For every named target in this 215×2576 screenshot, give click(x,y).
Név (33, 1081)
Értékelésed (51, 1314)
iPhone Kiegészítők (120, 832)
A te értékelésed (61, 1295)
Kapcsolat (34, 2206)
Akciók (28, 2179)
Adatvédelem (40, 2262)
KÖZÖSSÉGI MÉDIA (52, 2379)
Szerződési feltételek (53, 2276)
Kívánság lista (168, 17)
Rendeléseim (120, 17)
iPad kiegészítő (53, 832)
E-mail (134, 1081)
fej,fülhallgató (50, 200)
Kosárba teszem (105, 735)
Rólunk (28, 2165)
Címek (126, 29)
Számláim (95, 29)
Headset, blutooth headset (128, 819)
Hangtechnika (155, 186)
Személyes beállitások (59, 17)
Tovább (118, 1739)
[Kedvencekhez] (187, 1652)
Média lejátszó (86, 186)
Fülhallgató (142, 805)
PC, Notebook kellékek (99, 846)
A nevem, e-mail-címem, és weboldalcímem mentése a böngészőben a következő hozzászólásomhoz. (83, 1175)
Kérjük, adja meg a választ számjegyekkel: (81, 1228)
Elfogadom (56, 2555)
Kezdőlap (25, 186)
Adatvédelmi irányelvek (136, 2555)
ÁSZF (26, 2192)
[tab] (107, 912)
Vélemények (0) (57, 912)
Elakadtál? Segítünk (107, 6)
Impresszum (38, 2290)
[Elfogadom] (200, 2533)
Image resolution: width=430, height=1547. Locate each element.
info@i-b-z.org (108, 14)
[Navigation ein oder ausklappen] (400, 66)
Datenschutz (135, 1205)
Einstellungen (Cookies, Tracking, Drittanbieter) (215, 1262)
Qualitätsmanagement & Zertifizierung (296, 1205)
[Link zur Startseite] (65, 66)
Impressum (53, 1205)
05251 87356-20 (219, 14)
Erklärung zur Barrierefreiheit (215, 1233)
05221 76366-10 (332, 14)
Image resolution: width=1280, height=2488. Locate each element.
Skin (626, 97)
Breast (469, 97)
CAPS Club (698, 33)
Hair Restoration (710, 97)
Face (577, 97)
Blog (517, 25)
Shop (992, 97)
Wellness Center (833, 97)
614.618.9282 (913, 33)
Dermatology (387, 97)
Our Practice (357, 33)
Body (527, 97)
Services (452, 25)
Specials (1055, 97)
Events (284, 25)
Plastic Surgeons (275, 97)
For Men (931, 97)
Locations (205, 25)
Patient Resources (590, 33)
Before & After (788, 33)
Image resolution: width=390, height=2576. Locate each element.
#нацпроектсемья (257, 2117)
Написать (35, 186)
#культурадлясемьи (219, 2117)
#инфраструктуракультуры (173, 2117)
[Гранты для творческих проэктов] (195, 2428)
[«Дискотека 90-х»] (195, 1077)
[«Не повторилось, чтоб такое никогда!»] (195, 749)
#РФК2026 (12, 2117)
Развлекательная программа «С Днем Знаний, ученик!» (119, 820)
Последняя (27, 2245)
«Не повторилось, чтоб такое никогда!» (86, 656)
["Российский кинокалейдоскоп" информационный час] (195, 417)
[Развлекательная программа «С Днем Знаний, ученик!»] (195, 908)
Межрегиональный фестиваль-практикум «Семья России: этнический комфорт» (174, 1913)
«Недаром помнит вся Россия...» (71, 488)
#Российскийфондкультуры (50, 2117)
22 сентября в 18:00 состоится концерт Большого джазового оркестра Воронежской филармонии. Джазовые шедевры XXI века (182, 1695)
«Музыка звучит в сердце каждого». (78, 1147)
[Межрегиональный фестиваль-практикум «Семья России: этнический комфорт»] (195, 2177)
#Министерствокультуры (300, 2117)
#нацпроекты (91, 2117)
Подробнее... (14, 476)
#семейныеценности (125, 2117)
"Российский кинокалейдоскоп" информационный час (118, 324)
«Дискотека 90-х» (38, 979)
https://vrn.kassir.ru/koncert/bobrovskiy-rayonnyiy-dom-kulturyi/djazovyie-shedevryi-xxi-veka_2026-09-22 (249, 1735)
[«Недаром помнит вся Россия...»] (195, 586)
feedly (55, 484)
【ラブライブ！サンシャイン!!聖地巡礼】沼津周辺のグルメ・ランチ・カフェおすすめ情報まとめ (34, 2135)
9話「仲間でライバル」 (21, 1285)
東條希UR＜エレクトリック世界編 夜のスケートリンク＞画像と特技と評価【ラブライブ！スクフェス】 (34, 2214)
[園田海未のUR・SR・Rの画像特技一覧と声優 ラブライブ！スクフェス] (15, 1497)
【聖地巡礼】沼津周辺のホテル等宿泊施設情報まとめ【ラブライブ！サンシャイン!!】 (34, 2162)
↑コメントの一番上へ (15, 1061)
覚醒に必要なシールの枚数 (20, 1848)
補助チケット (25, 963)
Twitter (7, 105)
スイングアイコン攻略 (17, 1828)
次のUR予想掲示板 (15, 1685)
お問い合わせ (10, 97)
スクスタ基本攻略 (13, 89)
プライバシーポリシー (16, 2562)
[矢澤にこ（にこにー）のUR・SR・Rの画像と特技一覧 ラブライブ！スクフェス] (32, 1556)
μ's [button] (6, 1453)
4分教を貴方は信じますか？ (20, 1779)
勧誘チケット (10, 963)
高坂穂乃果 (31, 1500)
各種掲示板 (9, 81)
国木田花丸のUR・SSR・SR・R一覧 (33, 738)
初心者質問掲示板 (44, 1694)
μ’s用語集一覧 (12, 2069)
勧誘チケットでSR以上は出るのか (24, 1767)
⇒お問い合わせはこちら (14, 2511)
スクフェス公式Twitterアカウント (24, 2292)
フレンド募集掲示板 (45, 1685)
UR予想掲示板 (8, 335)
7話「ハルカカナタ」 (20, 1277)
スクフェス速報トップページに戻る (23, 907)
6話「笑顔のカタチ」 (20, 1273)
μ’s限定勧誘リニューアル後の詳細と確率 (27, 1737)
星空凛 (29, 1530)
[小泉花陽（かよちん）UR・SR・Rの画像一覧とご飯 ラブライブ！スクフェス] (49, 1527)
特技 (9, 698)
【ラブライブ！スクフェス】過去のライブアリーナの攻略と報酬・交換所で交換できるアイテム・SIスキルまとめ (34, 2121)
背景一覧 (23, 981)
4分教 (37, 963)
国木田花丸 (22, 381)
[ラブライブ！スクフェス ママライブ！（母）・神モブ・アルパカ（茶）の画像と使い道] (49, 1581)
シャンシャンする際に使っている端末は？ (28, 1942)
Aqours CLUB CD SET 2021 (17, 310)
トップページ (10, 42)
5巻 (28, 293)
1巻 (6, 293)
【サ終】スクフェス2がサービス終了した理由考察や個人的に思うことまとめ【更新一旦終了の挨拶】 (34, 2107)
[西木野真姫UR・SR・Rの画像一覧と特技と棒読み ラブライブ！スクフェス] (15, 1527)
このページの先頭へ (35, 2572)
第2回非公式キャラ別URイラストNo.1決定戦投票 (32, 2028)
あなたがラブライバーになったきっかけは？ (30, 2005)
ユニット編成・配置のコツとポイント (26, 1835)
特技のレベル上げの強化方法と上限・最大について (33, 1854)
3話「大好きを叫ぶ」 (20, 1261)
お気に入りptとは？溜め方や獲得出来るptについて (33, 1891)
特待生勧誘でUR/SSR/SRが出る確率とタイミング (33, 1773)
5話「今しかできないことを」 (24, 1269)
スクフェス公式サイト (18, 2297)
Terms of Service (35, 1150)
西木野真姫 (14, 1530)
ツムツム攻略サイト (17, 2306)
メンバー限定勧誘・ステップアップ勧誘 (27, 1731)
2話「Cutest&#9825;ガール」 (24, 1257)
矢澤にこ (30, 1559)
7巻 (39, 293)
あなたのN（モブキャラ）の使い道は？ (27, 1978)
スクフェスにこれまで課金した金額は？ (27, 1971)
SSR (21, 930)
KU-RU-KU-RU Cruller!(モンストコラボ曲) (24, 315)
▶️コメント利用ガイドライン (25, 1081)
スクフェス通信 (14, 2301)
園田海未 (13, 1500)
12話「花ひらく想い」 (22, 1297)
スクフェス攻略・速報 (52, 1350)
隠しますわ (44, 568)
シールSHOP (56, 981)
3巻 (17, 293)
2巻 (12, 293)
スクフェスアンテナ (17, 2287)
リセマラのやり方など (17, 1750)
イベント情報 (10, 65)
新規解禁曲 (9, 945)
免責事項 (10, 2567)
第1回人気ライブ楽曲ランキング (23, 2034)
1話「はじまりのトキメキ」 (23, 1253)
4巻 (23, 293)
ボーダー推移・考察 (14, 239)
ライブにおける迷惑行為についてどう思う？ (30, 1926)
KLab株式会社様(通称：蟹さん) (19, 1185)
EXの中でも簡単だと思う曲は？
_ _ _ _
• [Task item] Using the entries above, return exactly the lines from the line with "Datenschutz (135, 1205)" to the line with "feedly (55, 484)", counting both of those lines.

• [Reply]
Datenschutz (135, 1205)
Einstellungen (Cookies, Tracking, Drittanbieter) (215, 1262)
Qualitätsmanagement & Zertifizierung (296, 1205)
[Link zur Startseite] (65, 66)
Impressum (53, 1205)
05251 87356-20 (219, 14)
Erklärung zur Barrierefreiheit (215, 1233)
05221 76366-10 (332, 14)
Image resolution: width=1280, height=2488. Locate each element.
Skin (626, 97)
Breast (469, 97)
CAPS Club (698, 33)
Hair Restoration (710, 97)
Face (577, 97)
Blog (517, 25)
Shop (992, 97)
Wellness Center (833, 97)
614.618.9282 (913, 33)
Dermatology (387, 97)
Our Practice (357, 33)
Body (527, 97)
Services (452, 25)
Specials (1055, 97)
Events (284, 25)
Plastic Surgeons (275, 97)
For Men (931, 97)
Locations (205, 25)
Patient Resources (590, 33)
Before & After (788, 33)
Image resolution: width=390, height=2576. Locate each element.
#нацпроектсемья (257, 2117)
Написать (35, 186)
#культурадлясемьи (219, 2117)
#инфраструктуракультуры (173, 2117)
[Гранты для творческих проэктов] (195, 2428)
[«Дискотека 90-х»] (195, 1077)
[«Не повторилось, чтоб такое никогда!»] (195, 749)
#РФК2026 (12, 2117)
Развлекательная программа «С Днем Знаний, ученик!» (119, 820)
Последняя (27, 2245)
«Не повторилось, чтоб такое никогда!» (86, 656)
["Российский кинокалейдоскоп" информационный час] (195, 417)
[Развлекательная программа «С Днем Знаний, ученик!»] (195, 908)
Межрегиональный фестиваль-практикум «Семья России: этнический комфорт» (174, 1913)
«Недаром помнит вся Россия...» (71, 488)
#Российскийфондкультуры (50, 2117)
22 сентября в 18:00 состоится концерт Большого джазового оркестра Воронежской филармонии. Джазовые шедевры XXI века (182, 1695)
«Музыка звучит в сердце каждого». (78, 1147)
[Межрегиональный фестиваль-практикум «Семья России: этнический комфорт»] (195, 2177)
#Министерствокультуры (300, 2117)
#нацпроекты (91, 2117)
Подробнее... (14, 476)
#семейныеценности (125, 2117)
"Российский кинокалейдоскоп" информационный час (118, 324)
«Дискотека 90-х» (38, 979)
https://vrn.kassir.ru/koncert/bobrovskiy-rayonnyiy-dom-kulturyi/djazovyie-shedevryi-xxi-veka_2026-09-22 (249, 1735)
[«Недаром помнит вся Россия...»] (195, 586)
feedly (55, 484)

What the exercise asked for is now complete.